1,500 Refugees In Hungary Flee Roszke Camp Amid Concerns Raised About Food, Water, Hygiene
UPDATE 9:18am EST:
Around 300 of the refugees that escaped from a makeshift shelter Friday morning were captured by the Hungarian police and forced to return to the Roszke camp, Wall Street Journal's Matt Bradley reported via Twitter.
Some of the around 300 #migrants who were captured after they tried to flee return to #Hungary's Röszke #refugee camp pic.twitter.com/EL2WiTBUBl
— Matt Bradley (@MattMcBradley) September 4, 2015
Original Story:
Hungarian police were searching Friday for 1,500 people who had escaped from a refugee camp, a German foreign correspondent reported. Refugees had been stranded in the Keleti train station in Budapest for days, unable to leave the station or board trains headed for Western Europe. Refugees said they feared being taken back to the trash-strewn camps, where there was little food or water, and a train of refugees was reportedly tricked into being taken there by being told they were boarding a train for Austria.

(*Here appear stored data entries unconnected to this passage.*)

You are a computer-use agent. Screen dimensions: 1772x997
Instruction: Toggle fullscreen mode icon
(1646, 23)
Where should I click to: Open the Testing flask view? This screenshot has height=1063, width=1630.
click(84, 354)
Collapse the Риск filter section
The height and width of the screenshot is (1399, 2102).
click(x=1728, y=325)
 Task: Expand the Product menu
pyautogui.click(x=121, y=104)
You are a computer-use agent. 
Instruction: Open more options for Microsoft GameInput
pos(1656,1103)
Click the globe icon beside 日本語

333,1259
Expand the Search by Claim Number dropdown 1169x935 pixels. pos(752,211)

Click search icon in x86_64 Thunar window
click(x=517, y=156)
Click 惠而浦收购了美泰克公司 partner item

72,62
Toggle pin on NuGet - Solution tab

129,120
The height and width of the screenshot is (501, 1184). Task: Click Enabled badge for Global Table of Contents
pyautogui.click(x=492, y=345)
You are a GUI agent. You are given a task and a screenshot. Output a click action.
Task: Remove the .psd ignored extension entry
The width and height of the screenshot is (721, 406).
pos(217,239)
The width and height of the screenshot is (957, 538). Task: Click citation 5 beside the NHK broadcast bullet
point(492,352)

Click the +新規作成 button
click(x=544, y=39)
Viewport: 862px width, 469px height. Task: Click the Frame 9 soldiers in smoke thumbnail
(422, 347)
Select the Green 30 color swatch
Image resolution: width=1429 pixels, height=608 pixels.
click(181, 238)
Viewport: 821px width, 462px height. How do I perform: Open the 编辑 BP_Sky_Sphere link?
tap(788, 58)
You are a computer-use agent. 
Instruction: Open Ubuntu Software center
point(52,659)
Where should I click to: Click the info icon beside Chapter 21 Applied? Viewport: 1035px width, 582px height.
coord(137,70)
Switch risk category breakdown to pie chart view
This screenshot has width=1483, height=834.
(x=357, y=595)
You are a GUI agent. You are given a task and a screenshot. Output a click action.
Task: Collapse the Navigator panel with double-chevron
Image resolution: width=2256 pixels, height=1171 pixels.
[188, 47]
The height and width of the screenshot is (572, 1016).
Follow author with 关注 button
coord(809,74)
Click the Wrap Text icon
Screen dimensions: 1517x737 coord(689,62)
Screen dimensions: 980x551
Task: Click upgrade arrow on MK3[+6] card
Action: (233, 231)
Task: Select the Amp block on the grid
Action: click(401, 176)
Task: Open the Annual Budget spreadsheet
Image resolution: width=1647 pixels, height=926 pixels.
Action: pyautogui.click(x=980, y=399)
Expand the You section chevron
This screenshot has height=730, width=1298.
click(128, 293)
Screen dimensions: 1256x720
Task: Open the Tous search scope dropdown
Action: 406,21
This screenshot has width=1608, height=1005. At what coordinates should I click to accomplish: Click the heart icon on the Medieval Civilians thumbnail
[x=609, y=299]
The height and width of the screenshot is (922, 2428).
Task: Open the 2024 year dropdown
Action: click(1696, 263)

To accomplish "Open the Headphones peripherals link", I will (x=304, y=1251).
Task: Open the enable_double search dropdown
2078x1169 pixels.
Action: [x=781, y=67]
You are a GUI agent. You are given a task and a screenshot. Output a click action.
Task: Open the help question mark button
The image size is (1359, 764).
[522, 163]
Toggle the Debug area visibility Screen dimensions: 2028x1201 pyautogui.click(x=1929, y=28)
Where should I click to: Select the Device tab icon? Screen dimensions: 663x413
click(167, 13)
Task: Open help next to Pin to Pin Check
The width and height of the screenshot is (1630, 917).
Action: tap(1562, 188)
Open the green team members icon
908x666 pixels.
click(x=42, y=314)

Refugees -- many from Iraq, Syria, and other war-torn Middle Eastern and North African countries -- have been fleeing violence in their homelands by trying to cross into Europe. People have been arriving throughout the summer by the thousands every day, mostly landing in southern or eastern Europe because of its proximity to Turkey, and as many as 340,000 people have arrived since January.
Thousands of refugees have been stranded in Hungary since Monday, after Hungarian authorities closed down the train station in an attempt to seal the nation's borders. For most refugees, Hungary is just a pit stop and serves as an entrance to the Schengen area, a group of 26 European nations in which people can travel freely without border controls. Refugees have said they want to go to Germany or the U.K. most often, and many of the people who were turned away from Keleti train station in Budapest had already purchased tickets for Germany.
Roszke camp in Hungary, about 30 kilometers (about 18.5 miles) outside of Budapest, quickly became well-known among refugees as an abysmal place. Refugees said they did not have enough food or water in the camp, which was surrounded by barbed wire and monitored with multiple security cameras. Authorities barred journalists from entering the camp, and some have filmed it from outside, where only heaps of trash and Syrian refugees standing behind barbed wire can be seen.
“These refugees always will find their way to the West no matter what barriers are put in their way,” Gabor Gyulai of the Helsinki rights committee told the Times of Israel Wednesday. “This just makes them wait and suffer and spend their last pennies on train tickets they cannot use," he said.